In [ ]:
%reload_ext autoreload
%autoreload 2

In [ ]:
import numpy as np
import os
import pandas as pd
import random
import scipy

from scipy.stats import zscore

# interactive
from ipywidgets.widgets import interact, IntSlider, FloatSlider
from IPython.display import display


from sklearn.discriminant_analysis import LinearDiscriminantAnalysis as LDA

from multiDatenanalyse import *

import matplotlib
import matplotlib.pyplot as plt
%matplotlib inline

mmPfad = '../data/Messmatrix.csv'

Load data


In [ ]:
df = load_data()

In [ ]:
min_num_walzlos = 300
df_all_prod = [extract_product(df, product_id=product_id,
                               min_num_walzlos=min_num_walzlos) for product_id in range(26)]

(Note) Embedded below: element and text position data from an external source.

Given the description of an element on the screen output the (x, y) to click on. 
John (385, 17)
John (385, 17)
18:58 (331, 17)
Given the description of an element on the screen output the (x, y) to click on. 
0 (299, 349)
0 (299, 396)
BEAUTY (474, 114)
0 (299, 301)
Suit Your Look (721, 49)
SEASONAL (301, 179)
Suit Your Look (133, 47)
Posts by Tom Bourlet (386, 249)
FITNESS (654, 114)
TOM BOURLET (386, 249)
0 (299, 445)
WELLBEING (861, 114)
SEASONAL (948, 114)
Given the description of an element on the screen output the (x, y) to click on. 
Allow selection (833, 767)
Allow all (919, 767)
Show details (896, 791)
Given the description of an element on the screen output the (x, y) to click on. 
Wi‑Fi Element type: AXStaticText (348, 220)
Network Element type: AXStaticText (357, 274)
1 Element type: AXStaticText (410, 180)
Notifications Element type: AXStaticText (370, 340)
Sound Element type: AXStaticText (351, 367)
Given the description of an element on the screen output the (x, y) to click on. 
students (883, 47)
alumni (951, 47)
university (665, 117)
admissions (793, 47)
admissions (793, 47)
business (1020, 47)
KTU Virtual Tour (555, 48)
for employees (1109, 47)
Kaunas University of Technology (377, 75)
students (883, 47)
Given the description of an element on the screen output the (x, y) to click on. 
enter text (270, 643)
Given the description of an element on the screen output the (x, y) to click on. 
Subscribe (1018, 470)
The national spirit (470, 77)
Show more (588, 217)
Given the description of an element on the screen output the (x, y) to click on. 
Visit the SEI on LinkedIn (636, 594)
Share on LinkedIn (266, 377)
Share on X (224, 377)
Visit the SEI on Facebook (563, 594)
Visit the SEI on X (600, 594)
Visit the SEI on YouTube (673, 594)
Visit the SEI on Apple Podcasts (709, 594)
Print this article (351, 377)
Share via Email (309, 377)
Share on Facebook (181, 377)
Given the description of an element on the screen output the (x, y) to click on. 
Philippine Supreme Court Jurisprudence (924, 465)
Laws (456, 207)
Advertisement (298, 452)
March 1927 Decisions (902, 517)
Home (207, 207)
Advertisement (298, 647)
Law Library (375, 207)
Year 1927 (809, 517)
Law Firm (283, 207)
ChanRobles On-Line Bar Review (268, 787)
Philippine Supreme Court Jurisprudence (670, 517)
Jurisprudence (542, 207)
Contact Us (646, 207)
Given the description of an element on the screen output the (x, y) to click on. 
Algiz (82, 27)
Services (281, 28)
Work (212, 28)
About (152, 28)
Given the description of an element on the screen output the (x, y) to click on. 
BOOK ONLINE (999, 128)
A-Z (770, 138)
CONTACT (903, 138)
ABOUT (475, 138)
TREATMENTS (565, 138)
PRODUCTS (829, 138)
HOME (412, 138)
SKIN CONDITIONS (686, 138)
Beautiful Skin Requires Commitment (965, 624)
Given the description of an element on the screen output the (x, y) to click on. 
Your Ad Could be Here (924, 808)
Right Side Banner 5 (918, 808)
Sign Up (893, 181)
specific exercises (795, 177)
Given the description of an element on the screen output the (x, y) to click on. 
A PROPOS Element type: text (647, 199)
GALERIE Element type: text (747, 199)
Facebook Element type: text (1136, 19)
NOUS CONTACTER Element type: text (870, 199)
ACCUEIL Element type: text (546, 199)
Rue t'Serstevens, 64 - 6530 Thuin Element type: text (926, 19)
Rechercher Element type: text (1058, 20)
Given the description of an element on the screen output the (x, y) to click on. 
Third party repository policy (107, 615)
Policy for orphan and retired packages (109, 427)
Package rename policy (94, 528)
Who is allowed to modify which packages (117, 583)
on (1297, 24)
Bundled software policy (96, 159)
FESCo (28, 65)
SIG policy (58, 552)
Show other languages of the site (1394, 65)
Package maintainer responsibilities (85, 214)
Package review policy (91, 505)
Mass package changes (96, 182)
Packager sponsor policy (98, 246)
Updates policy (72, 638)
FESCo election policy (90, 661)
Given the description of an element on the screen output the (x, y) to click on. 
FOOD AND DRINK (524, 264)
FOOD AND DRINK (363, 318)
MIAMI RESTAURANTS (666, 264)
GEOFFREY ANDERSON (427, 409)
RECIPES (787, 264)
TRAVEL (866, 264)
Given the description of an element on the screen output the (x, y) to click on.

Extract most valuable features


In [ ]:
feature_dict = mv_features(df_all_prod)
feature_dict

In [ ]:
feature_list = list(dict(feature_dict[:10]).keys())
feature_list

Params

Extract data according to product


In [ ]:
min_num_walzlos = 300
df_all_prod = [extract_product(df[list(df.columns[:6]) + feature_list], product_id=product_id,
                               min_num_walzlos=min_num_walzlos) for product_id in range(26)]

In [ ]:
@interact(index=IntSlider(min=0, max=26, value = 0))
def count_per_product(index):
    print("Anzahl der Walzlose: "+str(len(pd.unique(df_all_prod[index]["Header_Walzlos"]))))

In [ ]:
product_id = 11
df_prod = df_all_prod[product_id]
print("Anzahl der Walzlose: "+str(len(pd.unique(df_prod["Header_Walzlos"]))))

Rearrange data for lda


In [ ]:
test_frac = 0.4
train_set, test_set = get_lda_data(df_prod, test_frac=test_frac)

Normalize data


In [ ]:
train_set['data'] = zscore(train_set['data'])
test_set['data'] = zscore(test_set['data'])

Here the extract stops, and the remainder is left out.